_Available records_
-- -- --
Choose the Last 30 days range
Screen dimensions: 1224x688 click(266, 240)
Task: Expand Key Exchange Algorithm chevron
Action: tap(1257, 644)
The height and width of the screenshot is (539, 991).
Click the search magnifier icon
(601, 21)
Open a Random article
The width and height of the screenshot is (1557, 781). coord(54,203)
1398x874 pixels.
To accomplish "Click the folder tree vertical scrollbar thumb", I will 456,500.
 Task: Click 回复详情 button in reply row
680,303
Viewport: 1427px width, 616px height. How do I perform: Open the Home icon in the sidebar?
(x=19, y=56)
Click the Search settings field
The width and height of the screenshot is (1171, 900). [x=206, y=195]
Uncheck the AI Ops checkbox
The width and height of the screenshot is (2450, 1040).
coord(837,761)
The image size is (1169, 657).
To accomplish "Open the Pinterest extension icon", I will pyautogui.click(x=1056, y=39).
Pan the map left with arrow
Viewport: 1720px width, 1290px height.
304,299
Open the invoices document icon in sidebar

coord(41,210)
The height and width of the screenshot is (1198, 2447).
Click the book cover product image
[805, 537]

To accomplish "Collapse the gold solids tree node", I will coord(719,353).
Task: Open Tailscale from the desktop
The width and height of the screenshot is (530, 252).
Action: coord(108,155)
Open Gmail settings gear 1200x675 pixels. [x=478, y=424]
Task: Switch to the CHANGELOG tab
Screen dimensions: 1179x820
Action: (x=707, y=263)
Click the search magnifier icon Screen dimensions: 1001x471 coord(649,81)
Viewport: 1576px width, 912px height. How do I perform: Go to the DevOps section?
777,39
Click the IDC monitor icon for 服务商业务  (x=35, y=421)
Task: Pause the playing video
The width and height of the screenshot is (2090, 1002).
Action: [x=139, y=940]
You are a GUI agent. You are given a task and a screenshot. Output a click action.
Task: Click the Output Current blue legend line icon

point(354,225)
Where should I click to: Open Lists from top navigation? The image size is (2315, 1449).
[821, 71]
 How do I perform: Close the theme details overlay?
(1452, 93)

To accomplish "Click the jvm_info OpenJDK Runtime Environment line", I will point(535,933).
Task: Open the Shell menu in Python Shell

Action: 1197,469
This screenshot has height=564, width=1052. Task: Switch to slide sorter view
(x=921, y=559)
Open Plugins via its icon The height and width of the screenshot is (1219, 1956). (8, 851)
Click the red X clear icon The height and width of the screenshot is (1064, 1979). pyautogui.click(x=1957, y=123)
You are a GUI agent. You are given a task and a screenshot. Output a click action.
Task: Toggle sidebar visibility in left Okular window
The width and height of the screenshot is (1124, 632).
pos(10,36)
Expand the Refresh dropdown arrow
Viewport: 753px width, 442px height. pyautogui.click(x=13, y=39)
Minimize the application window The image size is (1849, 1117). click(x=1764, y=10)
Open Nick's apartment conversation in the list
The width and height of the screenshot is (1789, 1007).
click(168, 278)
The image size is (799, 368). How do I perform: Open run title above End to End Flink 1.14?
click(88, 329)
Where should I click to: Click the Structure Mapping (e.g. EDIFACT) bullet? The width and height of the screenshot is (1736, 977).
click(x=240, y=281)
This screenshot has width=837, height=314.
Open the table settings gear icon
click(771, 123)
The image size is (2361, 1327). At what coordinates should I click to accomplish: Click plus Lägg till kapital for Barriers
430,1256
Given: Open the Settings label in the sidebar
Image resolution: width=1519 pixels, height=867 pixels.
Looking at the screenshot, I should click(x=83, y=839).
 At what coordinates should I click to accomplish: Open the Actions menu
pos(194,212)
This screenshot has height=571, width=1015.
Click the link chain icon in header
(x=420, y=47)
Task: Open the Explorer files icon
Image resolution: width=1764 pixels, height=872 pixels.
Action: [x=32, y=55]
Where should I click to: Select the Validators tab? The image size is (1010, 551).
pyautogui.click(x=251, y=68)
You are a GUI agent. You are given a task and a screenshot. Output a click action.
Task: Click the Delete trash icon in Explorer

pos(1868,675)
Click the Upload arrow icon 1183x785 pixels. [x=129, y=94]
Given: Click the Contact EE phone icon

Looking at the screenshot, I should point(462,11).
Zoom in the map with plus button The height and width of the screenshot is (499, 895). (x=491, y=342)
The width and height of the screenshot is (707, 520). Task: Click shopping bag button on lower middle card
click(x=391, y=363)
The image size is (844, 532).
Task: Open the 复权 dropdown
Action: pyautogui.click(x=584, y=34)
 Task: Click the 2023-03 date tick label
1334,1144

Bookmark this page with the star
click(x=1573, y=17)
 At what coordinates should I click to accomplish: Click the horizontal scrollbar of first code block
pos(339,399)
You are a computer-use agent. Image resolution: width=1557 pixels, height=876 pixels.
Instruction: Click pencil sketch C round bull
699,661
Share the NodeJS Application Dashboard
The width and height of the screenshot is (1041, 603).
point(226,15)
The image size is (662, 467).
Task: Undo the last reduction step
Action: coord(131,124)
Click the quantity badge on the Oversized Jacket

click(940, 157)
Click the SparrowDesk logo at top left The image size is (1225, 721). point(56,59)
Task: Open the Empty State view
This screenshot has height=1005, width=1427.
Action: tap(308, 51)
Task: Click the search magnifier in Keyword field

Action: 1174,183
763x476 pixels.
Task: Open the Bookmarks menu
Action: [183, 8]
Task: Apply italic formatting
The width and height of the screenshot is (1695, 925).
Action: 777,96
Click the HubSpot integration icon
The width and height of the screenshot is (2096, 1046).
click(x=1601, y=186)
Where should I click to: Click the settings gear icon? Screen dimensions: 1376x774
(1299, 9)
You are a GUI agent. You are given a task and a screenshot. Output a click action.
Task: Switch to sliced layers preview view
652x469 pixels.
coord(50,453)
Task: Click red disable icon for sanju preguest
-- -- --
_Work request_
Copy out the lines above exactly, beginning at the one that contains "Given: Open the Settings label in the sidebar" and ending at the one that contains "Share the NodeJS Application Dashboard".

_Response to the task_
Given: Open the Settings label in the sidebar
Image resolution: width=1519 pixels, height=867 pixels.
Looking at the screenshot, I should click(x=83, y=839).
 At what coordinates should I click to accomplish: Open the Actions menu
pos(194,212)
This screenshot has height=571, width=1015.
Click the link chain icon in header
(x=420, y=47)
Task: Open the Explorer files icon
Image resolution: width=1764 pixels, height=872 pixels.
Action: [x=32, y=55]
Where should I click to: Select the Validators tab? The image size is (1010, 551).
pyautogui.click(x=251, y=68)
You are a GUI agent. You are given a task and a screenshot. Output a click action.
Task: Click the Delete trash icon in Explorer

pos(1868,675)
Click the Upload arrow icon 1183x785 pixels. [x=129, y=94]
Given: Click the Contact EE phone icon

Looking at the screenshot, I should point(462,11).
Zoom in the map with plus button The height and width of the screenshot is (499, 895). (x=491, y=342)
The width and height of the screenshot is (707, 520). Task: Click shopping bag button on lower middle card
click(x=391, y=363)
The image size is (844, 532).
Task: Open the 复权 dropdown
Action: pyautogui.click(x=584, y=34)
 Task: Click the 2023-03 date tick label
1334,1144

Bookmark this page with the star
click(x=1573, y=17)
 At what coordinates should I click to accomplish: Click the horizontal scrollbar of first code block
pos(339,399)
You are a computer-use agent. Image resolution: width=1557 pixels, height=876 pixels.
Instruction: Click pencil sketch C round bull
699,661
Share the NodeJS Application Dashboard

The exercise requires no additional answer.